The Lunaria plant produces large, round white seed pods that resemble silver dollars.

Weiland combines both to create her arrangements, which she enters in the farm show's craft exhibitions and also keeps around the house to brighten up the rooms during the winter.

“I always look forward to it (creating the arrangements),” Weiland said, adding that she appreciates the humor associated with the money plant. “Grow money. I grow it on trees. It's a big joke.”

Weiland, despite being born and raised in Armstrong County's Sugar Creek, graduated from Karns City High School after her father, Augustine Glynn, petitioned the school board to allow her to attend.

She's been in Butler County ever since — for 66 years now.

After school it didn't take Weiland long to have her first brush with agriculture and the Butler Farm Show.

Before meeting her husband, Donald J. Weiland, she went to work for The Farm Credit, a loan company in the county that catered to farmers, for about three years.

Weiland would leave the company and go on to raise six children with her husband at their Bonniebrook Road home in Summit Township, but she's never forgotten the impression working at the agency made on her.

“It just seemed like it was a worthy cause,” Weiland said of why she went to work for the agency.

She said her job helped her realize how important agriculture is and how many people take it for granted.
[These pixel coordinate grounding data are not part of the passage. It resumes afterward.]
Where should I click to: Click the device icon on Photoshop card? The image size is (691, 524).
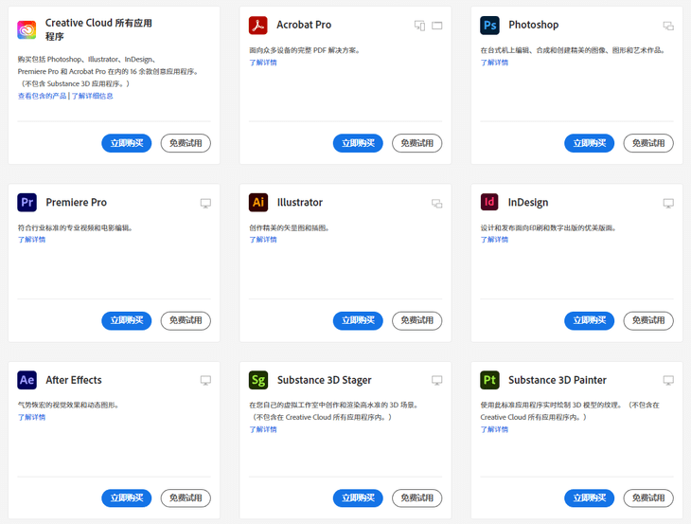pyautogui.click(x=668, y=26)
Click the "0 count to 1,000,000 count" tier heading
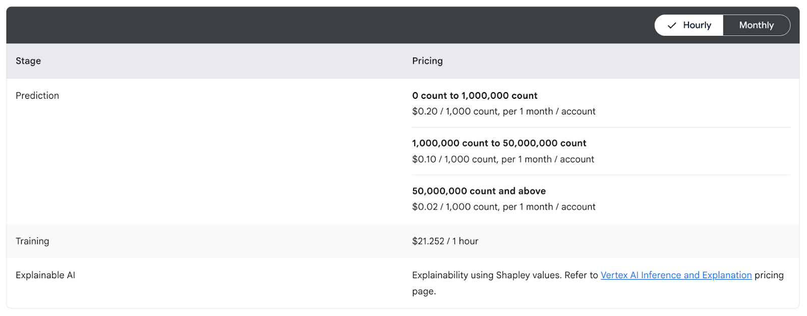The image size is (807, 316). point(475,96)
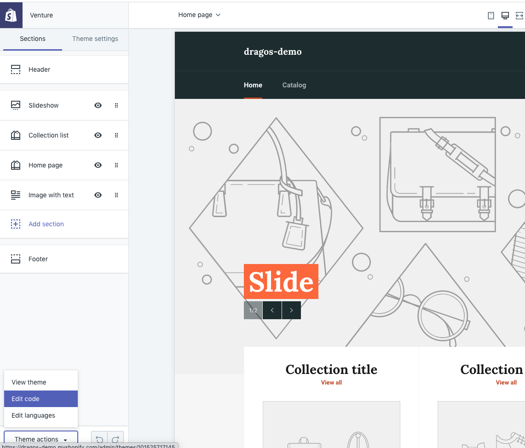Open the Home page selector dropdown
525x448 pixels.
[199, 15]
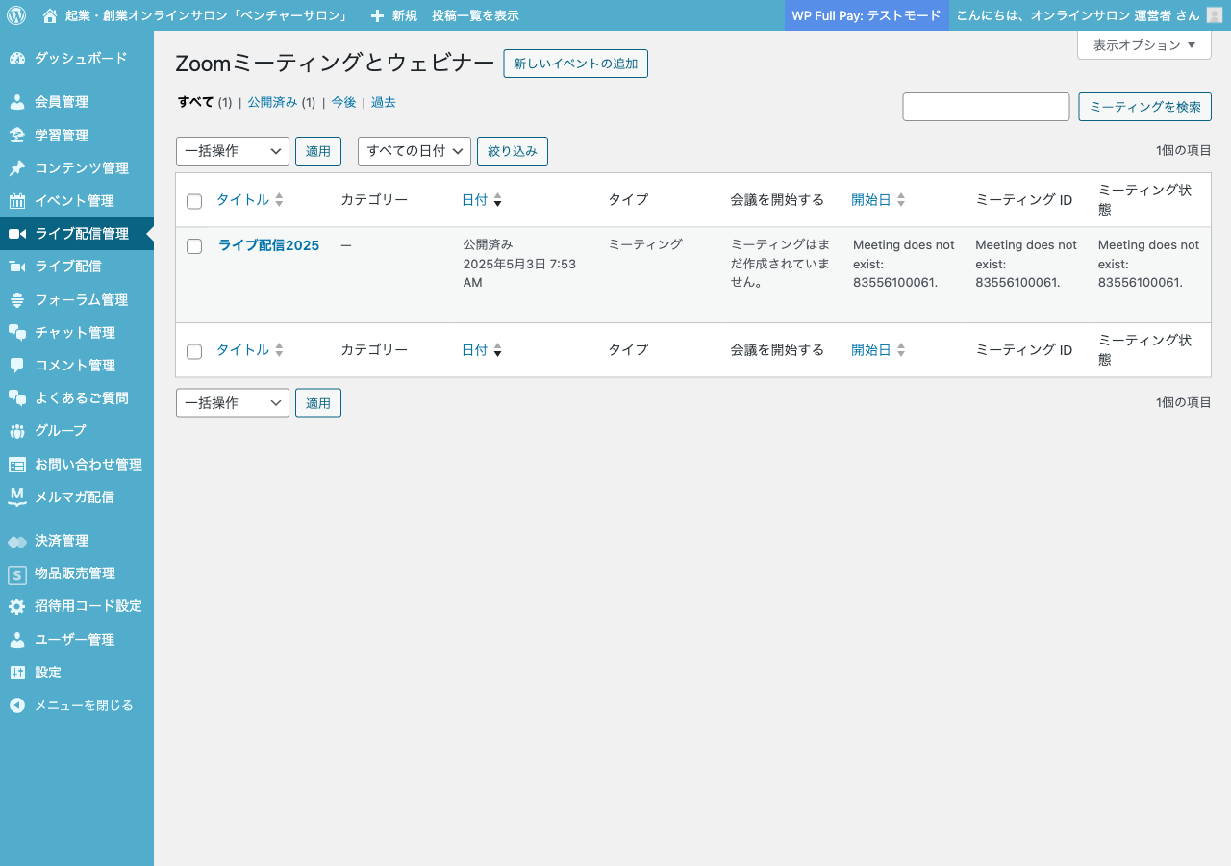This screenshot has width=1231, height=866.
Task: Click the 招待用コード設定 gear icon
Action: tap(16, 606)
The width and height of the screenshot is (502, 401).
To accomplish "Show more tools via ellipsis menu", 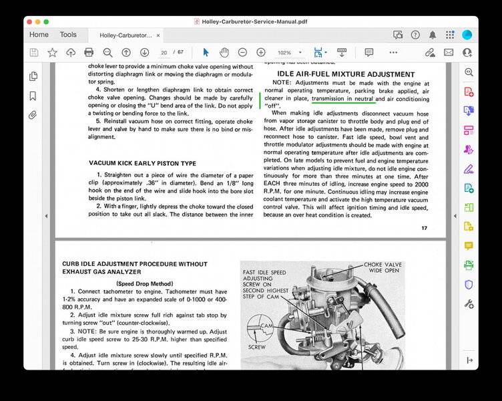I will (x=393, y=52).
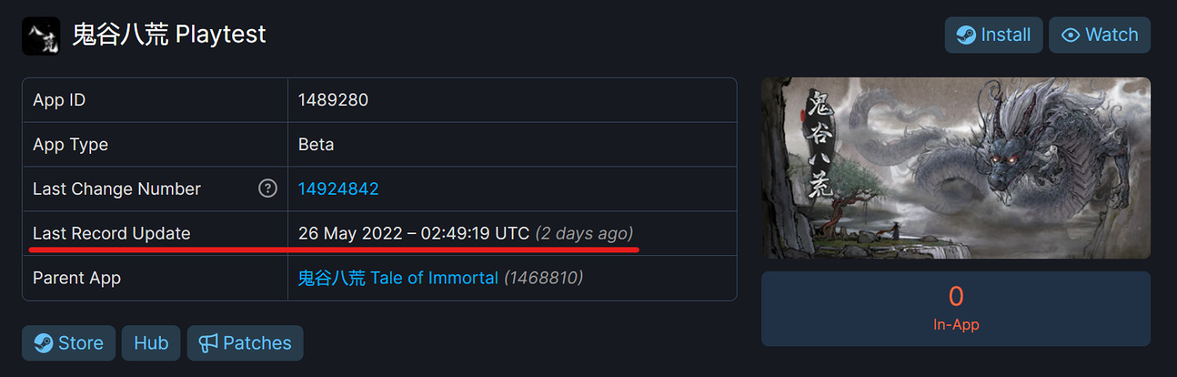
Task: Click the App ID value 1489280
Action: [x=333, y=100]
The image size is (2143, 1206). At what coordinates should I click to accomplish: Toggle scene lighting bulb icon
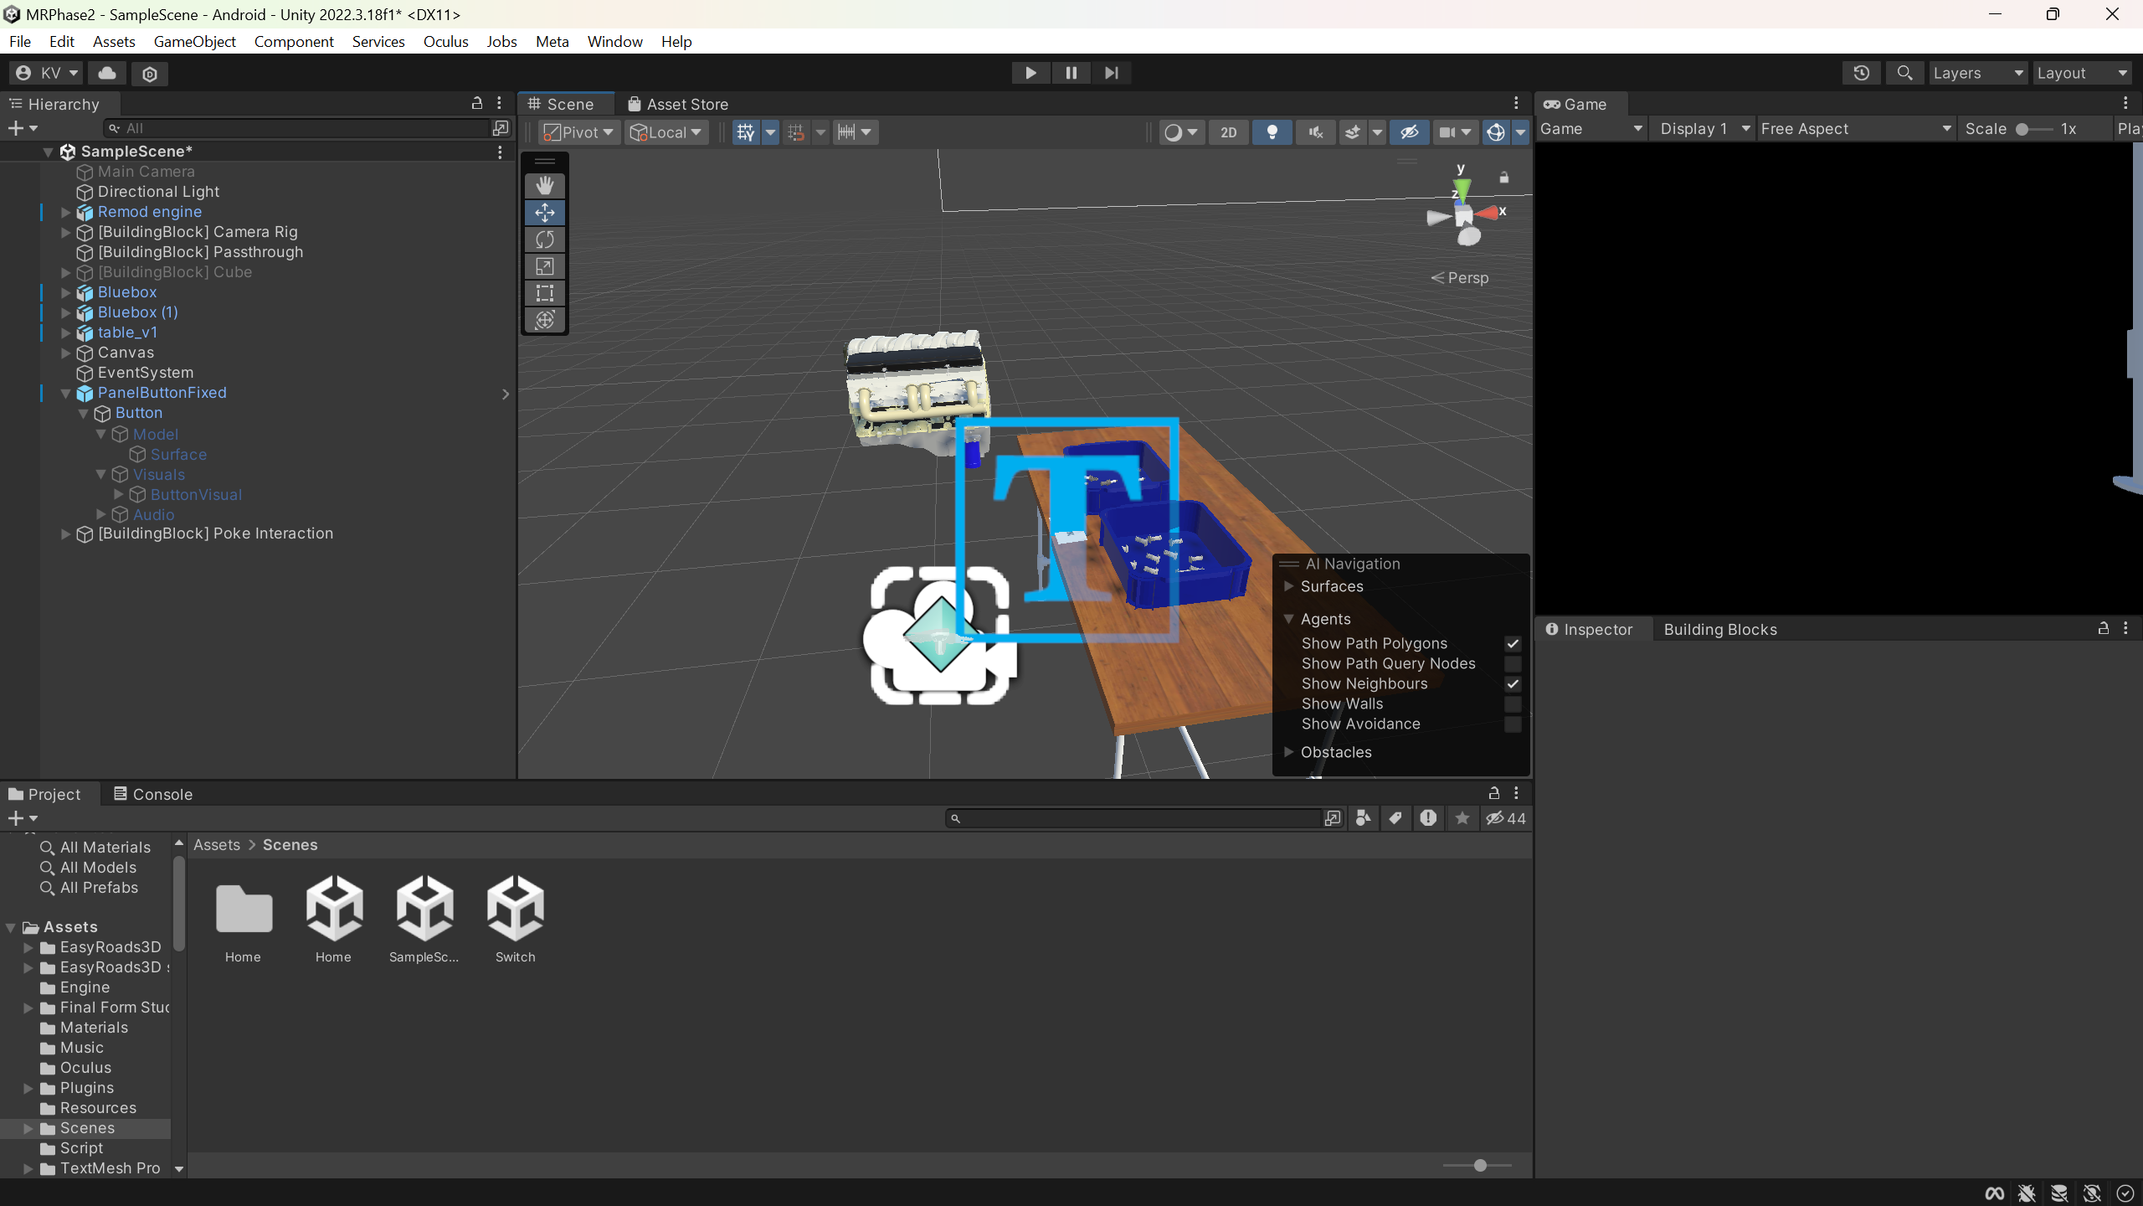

All these years later Weiland, who is now 86, still keeps her home full of flowers. Her house-side plots are full of Chinese Lantern plants. Peonies adorn the edges of her lawn, and her porch is draped in hanging baskets full of colored blooms.

“I just love to plant a seed and see a flower grow,” Weiland said. “It sets me off, I guess. It seems like magic. But it's not. It's God's way.”

She said two plants in particular — Chinese Lanterns and Money Plant flowers — quickly became her favorite because they could be used to decorate her home in the winter.

Weiland was first introduced to the plants by a friend, and she worked for years nurturing root cuttings of the plants before they would bloom in her home garden.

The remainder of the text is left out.